Maar de voorbije maanden waren anders. Het was een intrinsieke bezorgdheid. Een voorvoelen en een besef van wat er aan het gebeuren was, en de vrees dat ik niet kon doen wat moest. We waren mensen in kwetsbare en hopeloze situaties massaal in de steek aan het laten.

De meldingen over seksueel misbruik piekten.

De Pauw: Elke vrouw heeft graag gelijk, maar hierover had ik liever geen gelijk gekregen. Europol spreekt over tien keer meer onderschepte beelden van seksueel misbruik van kinderen. ‘Kinderporno’ in de volksmond. Gemiddeld kwamen er bij ons drie keer meer meldingen binnen. Dat betekent dat de realiteit nog erger is. De redenen liggen voor de hand. Kinderen en jongeren waren meer online want er was niets anders en er was minder controle. We wisten dat mensen met slechte bedoelingen op fora tegen elkaar zeiden: ‘We hebben nieuw materiaal nodig.’ Dat wil zeggen: kinderen van vlees en bloed die verkracht worden en waarvan de meest walgelijke foto’s uitgewisseld worden. Wat wij te zien kregen, was gruwelijk. Heel jong, heel gewelddadig. Dat moet met wortel en al uitgeroeid worden.

Hebben we de meest kwetsbaren aan hun lot overgelaten?

De Pauw: Tijdens de eerste lockdown heeft men dat gewoon afgekapt: ‘Dit kunnen we er niet bij nemen.’ Situaties zijn ontaard. Drugs, alcohol, mishandeling, agressie stoppen niet als mensen thuis zitten. Mijn onrust werd met de dag groter. Ik wist dat het gebeurde. In een straal van twee kilometer rondom mij wist ik dat we kinderen, vrouwen, jongeren, opsloten in hun kot met hun beulen.

Het nieuws had het alleen over corona, op scholen kon je niet terecht en sportclubs waren dicht. Het beleid redeneerde vanuit het ideale gezin. Mama, papa, twee kinderen, huis en tuin, terwijl een groot deel van de bevolking niet in dat scenario past. Er is veel te weinig vanuit kinderen en jongeren gedacht. Dat is nu beter.

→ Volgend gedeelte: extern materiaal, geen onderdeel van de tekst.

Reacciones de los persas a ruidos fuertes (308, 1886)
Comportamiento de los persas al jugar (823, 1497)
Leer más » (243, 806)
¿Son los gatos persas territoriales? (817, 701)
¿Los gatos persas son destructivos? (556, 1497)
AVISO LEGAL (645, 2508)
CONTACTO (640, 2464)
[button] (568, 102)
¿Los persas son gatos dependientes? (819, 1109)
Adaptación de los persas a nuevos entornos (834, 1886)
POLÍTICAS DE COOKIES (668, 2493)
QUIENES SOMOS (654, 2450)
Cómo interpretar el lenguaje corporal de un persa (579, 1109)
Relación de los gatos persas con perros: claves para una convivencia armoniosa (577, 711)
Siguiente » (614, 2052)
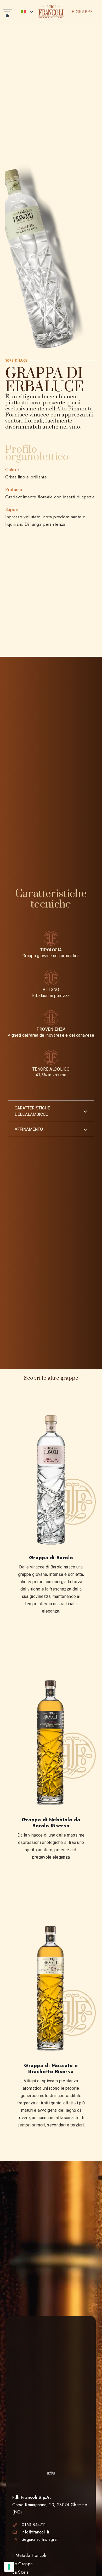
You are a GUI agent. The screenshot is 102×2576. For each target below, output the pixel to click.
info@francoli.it (35, 2532)
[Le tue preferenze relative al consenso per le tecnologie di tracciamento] (9, 2567)
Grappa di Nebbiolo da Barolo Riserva (51, 1822)
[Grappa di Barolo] (51, 1481)
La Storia (20, 2572)
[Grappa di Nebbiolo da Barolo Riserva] (51, 1743)
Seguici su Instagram (40, 2539)
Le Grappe (22, 2564)
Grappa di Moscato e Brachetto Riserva (51, 2068)
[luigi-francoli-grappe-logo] (51, 11)
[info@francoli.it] (17, 2532)
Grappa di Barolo (51, 1557)
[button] (8, 12)
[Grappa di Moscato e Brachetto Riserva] (51, 1988)
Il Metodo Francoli (29, 2555)
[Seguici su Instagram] (17, 2539)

Een Atlas noemt ze zichzelf. De neiging om de problemen van de wereld op haar schouders te torsen kan ze niet anders omschrijven dan aangeboren. Onrecht, onrechtvaardigheid, ze heeft het nooit verdragen. Maar als kind uit een beschermd – overbeschermd, zegt ze zelf – middenstandsmilieu raakte ze op wonderlijke wijze gefascineerd door de andere kant van het geregelde leven dat ze kende.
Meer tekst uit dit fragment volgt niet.